Dopo questa prima fase in cui gli apprendisti avevano la possibilità di addestrarsi al compiere al meglio possibile le operazioni da barista, i due team si sono affrontati in un ambiente reale e ne è risultato vincitore il team che si è allenato nella realtà virtuale.
Quest’ultimo, infatti, ha concluso tutte le operazioni compiendo meno errori e completando il tutto più in fretta. Nessuno dei due team, comunque, è riuscito a raggiungere l’eccellenza.
Di sicuro, compiendo il test in un ambiente VR è nettamente più semplice svolgere correttamente tutte le procedure.
Tuttavia, il test non ha evidenziato solamente questo aspetto positivo ma ha messo in luce anche alcuni aspetti negativi, primo fra tutti la tendenza a non seguire le varie indicazioni mostrate in fase di allenamento.
I candidati infatti sono andati per lo più per tentativi, evitando così di seguire la procedura corretta al primo colpo.
L’esperienza VR, tuttavia, esclude i rischi del mestiere
L’adozione di tutta una serie di dotazioni in grado di immergere il candidato nella “caffetteria virtuale” (la dotazione comprendeva un casco VR, diversi sensori e controller dotati di feedback aptico) gli permettevano di apprendere la tecnica, ma non veniva istruito sul come agire in conseguenza agli errori commessi.
Un esempio può essere quando getti di acqua bollente finiscono a contatto con la pelle: un’esperienza di questo tipo non è attualmente in grado di essere emulata nel campo della realtà virtuale.
A ciò si aggiunge anche l’impossibilità di comprendere il come svolgere correttamente alcune manovre.
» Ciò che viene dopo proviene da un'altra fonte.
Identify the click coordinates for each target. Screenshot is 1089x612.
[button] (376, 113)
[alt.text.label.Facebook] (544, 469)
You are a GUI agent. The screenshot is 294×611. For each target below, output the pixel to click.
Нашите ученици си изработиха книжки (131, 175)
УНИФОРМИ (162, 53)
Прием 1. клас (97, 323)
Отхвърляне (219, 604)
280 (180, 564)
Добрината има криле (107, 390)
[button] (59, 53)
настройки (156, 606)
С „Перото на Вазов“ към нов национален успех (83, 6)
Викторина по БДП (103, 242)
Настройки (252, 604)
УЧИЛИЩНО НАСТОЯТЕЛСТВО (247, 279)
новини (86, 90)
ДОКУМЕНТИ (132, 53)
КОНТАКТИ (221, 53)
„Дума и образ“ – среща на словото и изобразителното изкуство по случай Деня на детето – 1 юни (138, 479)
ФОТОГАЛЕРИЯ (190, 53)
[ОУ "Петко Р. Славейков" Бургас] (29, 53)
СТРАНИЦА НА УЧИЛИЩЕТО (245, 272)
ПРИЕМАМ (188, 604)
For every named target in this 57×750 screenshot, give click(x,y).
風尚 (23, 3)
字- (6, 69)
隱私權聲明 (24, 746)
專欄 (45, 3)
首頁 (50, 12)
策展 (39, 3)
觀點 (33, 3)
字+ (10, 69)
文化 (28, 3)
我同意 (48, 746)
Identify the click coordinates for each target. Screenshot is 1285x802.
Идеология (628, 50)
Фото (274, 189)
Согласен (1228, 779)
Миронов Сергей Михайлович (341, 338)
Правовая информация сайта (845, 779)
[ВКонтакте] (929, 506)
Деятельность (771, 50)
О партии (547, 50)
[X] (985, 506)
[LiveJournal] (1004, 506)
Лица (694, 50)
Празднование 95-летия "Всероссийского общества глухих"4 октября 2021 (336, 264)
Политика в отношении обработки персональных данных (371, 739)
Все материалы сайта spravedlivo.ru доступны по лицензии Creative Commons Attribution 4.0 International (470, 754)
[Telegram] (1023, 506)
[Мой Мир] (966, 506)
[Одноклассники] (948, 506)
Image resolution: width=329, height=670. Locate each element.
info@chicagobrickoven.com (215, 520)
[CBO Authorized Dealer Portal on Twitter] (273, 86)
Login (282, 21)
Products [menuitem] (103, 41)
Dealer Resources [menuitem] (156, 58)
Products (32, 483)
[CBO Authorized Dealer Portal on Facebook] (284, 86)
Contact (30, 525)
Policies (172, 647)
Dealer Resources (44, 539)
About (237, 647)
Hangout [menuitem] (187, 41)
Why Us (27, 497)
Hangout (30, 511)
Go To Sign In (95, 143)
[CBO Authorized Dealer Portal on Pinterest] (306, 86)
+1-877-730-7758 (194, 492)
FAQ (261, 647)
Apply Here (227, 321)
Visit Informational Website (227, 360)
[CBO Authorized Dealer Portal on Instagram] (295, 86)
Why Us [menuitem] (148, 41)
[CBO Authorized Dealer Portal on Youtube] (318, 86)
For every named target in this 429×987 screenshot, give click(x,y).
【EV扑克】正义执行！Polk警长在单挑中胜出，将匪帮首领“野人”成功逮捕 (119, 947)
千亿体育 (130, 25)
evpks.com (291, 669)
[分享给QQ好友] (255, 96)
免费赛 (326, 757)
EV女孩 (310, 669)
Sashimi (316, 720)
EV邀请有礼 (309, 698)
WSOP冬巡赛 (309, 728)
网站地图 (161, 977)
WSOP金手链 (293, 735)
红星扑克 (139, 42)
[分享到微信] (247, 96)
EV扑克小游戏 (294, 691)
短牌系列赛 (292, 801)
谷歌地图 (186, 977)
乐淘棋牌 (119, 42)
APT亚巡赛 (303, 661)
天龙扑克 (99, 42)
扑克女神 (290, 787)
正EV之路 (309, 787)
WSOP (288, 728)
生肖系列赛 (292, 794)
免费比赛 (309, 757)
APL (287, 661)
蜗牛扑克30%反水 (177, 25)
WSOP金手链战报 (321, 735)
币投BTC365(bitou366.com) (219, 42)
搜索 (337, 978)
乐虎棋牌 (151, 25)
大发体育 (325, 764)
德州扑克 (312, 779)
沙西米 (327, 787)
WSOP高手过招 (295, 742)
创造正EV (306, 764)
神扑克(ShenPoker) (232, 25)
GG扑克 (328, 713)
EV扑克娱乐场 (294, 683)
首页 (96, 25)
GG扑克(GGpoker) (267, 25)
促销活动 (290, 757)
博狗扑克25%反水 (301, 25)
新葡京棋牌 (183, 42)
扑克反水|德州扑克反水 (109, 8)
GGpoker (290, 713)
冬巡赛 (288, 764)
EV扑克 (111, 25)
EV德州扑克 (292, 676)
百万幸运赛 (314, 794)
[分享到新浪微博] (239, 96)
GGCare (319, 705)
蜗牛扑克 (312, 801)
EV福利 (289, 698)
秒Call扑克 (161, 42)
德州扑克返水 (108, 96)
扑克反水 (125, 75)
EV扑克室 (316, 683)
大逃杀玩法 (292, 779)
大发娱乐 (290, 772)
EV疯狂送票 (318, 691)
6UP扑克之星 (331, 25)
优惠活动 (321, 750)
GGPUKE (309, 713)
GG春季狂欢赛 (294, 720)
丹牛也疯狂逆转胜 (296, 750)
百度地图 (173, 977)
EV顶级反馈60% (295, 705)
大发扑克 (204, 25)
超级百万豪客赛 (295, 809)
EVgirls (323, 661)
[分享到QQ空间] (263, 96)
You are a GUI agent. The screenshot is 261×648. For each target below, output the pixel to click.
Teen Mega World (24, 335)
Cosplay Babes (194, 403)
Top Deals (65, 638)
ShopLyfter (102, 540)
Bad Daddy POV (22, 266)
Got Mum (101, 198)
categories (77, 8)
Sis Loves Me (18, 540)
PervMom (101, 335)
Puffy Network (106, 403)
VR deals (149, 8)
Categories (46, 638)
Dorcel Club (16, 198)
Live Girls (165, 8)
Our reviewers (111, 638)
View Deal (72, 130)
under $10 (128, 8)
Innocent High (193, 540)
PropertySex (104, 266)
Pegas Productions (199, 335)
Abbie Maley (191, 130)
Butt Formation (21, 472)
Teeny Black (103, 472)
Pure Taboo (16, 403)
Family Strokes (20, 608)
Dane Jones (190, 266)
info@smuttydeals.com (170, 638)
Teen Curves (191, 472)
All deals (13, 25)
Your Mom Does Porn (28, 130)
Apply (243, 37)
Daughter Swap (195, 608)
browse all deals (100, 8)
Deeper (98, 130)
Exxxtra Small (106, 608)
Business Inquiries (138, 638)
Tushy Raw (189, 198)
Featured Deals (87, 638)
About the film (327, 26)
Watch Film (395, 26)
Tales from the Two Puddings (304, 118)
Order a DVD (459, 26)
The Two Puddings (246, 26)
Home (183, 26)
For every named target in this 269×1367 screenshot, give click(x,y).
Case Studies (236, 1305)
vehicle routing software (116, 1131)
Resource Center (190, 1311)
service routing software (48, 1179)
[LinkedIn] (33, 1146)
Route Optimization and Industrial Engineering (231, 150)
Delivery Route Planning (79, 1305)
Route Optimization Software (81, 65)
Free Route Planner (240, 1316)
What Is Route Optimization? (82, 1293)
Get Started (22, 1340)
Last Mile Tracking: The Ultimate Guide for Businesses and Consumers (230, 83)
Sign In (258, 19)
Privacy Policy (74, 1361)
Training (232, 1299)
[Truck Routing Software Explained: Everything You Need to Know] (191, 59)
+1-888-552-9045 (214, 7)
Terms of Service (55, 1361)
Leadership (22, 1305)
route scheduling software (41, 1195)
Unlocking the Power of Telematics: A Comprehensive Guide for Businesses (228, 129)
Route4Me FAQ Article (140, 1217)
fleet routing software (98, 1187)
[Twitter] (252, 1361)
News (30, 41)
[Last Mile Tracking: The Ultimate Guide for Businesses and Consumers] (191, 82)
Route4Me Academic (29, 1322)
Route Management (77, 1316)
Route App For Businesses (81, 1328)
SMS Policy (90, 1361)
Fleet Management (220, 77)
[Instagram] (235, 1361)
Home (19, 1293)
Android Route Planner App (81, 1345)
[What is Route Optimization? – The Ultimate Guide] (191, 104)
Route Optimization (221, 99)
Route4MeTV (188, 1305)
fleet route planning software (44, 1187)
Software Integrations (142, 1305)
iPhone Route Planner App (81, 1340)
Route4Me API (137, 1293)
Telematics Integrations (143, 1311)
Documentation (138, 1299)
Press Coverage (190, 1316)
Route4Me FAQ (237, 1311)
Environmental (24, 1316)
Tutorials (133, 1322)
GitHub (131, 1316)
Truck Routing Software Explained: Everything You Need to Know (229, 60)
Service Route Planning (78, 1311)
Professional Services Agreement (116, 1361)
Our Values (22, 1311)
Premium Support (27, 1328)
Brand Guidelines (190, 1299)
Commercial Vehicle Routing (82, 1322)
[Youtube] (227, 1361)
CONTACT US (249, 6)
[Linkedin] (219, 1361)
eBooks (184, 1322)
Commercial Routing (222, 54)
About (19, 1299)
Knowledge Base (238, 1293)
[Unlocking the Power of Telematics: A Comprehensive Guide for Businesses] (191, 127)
Come ad esempio il dosare correttamente la pressione da applicare per compattare il caffè.
Insomma, sebbene siano presenti alcune limitazioni, il campo VR potrebbe avere largo campo di utilizzo in #futuro.
La maggior parte di queste limitazioni tecniche potrebbe essere superata in un periodo di tempo non troppo lungo. Si parla comunque di qualche anno come minimo. Questo si potrà fare aprendo nuove strade al campo della realtà virtuale. Che al momento è limitato praticamente ai videogiochi. Come avviene con il Playstation VR.